At the same time, the book shows how identification with people of African descent is another way that racialization occurs in Ghana. Ghana is known as one of the Pan-African centers of the African continent, with its first president, Kwame Nkrumah, asserting a Pan-Africanist nationalism at independence. Nkrumah linked the freedom of Ghana to the struggles of blacks on the African continent and in the African diaspora.
“I'm not saying race is the same everywhere,” comments Pierre, “but there are processes of racialization on the African continent and in the Americas, and these histories are related and continuous. This is why African immigrants are treated a particular way — they're treated like ‘black’ people unless they are otherwise [identified].” As an exchange student in Accra, she notes, she did not receive the preferential treatment given to her white peers because people thought she was Ghanaian. As a Haitian immigrant to the U.S., she herself encountered a different kind of “blackness” for the first time. “Throughout my childhood, I thought that all black people were Haitian,” she laughed.
“What I've found out by traveling to Ghana — first of all, by being from Haiti and coming to the U.S. as a black immigrant, then traveling in different spaces as a black person and seeing the way I was treated in Africa, in Europe, in South America — is that racialization is a historical process and it is global,” comments Pierre. The process of racialization erased all the cultural and ethnic nuances of the identities of enslaved Africans in the Americas, she explains, and assigned them a race: black. Colonialism is simply “a continuation of slavery,” she continues. “It's a racializing project that creates ‘the Europeans’ against ‘the Native’ [African].”
Accra at night. Photo: Ian Muttoo via Flickr, 2012; cropped. CC BY-NC-SA 2.0. In the course of research for her book, Pierre also examined how racialized categories influence economic life in Ghana. Her conclusion: decolonization in Africa has been political, not economic. The colonial economic structures remain in place and perpetuate a racialized system of economic power and opportunity in West Africa, particularly in the extractive industries.
These three interrelated topics — the ways in which ideas of race inform African and African diaspora identities, African immigrants in the U.S, and the racialized structure of global capitalism — have become the central focus of Pierre’s research. At present, she is conducting research on separate books on the latter two subjects, while finishing a manuscript on the ways in which the concept of race has shaped the external narrative about Africa.

### ENTRIES PROVIDED
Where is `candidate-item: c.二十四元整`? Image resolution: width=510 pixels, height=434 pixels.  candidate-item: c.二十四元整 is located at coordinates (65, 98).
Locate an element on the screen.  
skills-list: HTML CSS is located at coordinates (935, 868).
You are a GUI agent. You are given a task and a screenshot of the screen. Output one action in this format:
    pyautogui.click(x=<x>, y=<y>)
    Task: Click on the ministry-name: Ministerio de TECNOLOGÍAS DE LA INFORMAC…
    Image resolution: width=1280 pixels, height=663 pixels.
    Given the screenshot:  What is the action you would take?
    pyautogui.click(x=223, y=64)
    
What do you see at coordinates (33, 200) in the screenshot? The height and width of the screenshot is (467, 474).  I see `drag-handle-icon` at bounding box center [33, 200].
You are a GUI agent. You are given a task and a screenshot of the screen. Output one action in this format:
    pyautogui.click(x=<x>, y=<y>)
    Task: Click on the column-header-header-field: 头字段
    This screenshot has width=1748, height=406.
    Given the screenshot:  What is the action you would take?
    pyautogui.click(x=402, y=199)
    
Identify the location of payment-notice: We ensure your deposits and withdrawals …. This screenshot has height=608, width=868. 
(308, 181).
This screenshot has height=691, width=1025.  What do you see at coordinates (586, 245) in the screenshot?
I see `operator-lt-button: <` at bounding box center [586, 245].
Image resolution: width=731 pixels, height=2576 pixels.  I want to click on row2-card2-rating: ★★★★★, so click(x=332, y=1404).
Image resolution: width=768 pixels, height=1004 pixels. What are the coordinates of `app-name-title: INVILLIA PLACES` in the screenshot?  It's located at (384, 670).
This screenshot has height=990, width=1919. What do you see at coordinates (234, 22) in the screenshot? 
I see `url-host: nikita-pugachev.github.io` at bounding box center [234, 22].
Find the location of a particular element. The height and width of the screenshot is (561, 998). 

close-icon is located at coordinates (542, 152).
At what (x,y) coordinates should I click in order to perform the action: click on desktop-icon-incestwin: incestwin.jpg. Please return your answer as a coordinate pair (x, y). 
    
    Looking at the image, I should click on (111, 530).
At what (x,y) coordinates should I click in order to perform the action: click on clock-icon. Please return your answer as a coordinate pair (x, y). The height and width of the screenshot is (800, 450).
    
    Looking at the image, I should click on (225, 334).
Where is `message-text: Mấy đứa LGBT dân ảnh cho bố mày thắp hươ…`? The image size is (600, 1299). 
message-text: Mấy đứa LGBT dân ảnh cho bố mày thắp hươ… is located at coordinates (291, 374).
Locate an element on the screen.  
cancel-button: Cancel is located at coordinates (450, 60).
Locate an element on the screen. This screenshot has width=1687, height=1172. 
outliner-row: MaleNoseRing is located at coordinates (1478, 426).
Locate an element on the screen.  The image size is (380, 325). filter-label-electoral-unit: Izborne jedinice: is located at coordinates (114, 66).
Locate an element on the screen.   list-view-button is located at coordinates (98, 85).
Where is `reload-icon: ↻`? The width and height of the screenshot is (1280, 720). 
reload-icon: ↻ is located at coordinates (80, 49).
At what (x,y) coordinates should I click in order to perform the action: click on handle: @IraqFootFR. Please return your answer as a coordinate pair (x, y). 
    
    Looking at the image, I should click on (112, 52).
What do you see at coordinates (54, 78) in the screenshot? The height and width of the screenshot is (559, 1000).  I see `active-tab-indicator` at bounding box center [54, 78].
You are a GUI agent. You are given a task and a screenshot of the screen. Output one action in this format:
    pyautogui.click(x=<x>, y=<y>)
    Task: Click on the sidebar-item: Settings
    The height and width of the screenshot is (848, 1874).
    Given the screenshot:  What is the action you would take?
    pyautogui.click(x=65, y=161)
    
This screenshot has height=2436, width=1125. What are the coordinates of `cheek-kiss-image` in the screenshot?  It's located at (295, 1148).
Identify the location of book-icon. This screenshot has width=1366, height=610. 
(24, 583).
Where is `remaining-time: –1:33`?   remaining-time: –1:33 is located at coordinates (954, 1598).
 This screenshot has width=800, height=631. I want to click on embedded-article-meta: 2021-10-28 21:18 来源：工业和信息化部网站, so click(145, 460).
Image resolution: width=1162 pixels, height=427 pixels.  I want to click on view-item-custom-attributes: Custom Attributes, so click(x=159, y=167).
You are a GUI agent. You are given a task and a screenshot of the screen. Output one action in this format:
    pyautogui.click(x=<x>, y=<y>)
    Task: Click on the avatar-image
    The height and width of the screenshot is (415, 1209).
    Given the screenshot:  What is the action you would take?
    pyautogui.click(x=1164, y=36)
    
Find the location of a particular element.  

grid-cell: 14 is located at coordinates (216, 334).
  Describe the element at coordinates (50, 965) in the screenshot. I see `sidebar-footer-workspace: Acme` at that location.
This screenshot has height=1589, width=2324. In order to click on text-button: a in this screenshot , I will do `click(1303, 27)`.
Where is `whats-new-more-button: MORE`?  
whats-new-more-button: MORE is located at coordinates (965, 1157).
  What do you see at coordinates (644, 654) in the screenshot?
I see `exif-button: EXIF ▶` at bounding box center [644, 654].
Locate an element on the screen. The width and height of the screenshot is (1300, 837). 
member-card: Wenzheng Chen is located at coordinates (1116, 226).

### ACTIVITY LIST
• a. In the excerpt on racialization in Ghana, what reason does Pierre give for African immigrants being treated like "black" people? Answer in one to three sentences.
• b. Please carry the excerpt on racialization in Ghana forward, starting after its final sentence.

### TASK-BY-TASK RESULTS
• a. Pierre says that racialization happens on the African continent and in the Americas through processes whose histories are related and continuous. Because of this, African immigrants are treated like "black" people unless they are identified otherwise.

• b.
Commissioned by Routledge, this third book (expected out in late 2018) looks at such topics as how Europeans constructed a “white” identity for Egyptian civilization following Napoleon’s invasion of the country, the use of “Sub-Saharan Africa” as a racialized epithet for “Black Africa” and the repugnant Hamitic Hypothesis of C. G. Seligman (which attributed the more developed civilizations of North Africa to the influence and assistance of white people).
Teaching students to think “out of the box”
“Uprising of the Negroes in Jamaica in 1759,” taken from Slave Revolt in Jamaica, 1760–1761, A Cartographic Narrative, Professor Vincent Brown, Harvard University, principal investigator and curator. “What I try to do as a professor is to pull different historical experiences together to get students to think about racialization and white supremacy in counter-intuitive and non-commonsensical ways," she explains. “They don't know what King Leopold did to the Congo or how the Europeans sat in Berlin [at the Berlin Conference of 1884–85] and carved up the African continent,” she comments.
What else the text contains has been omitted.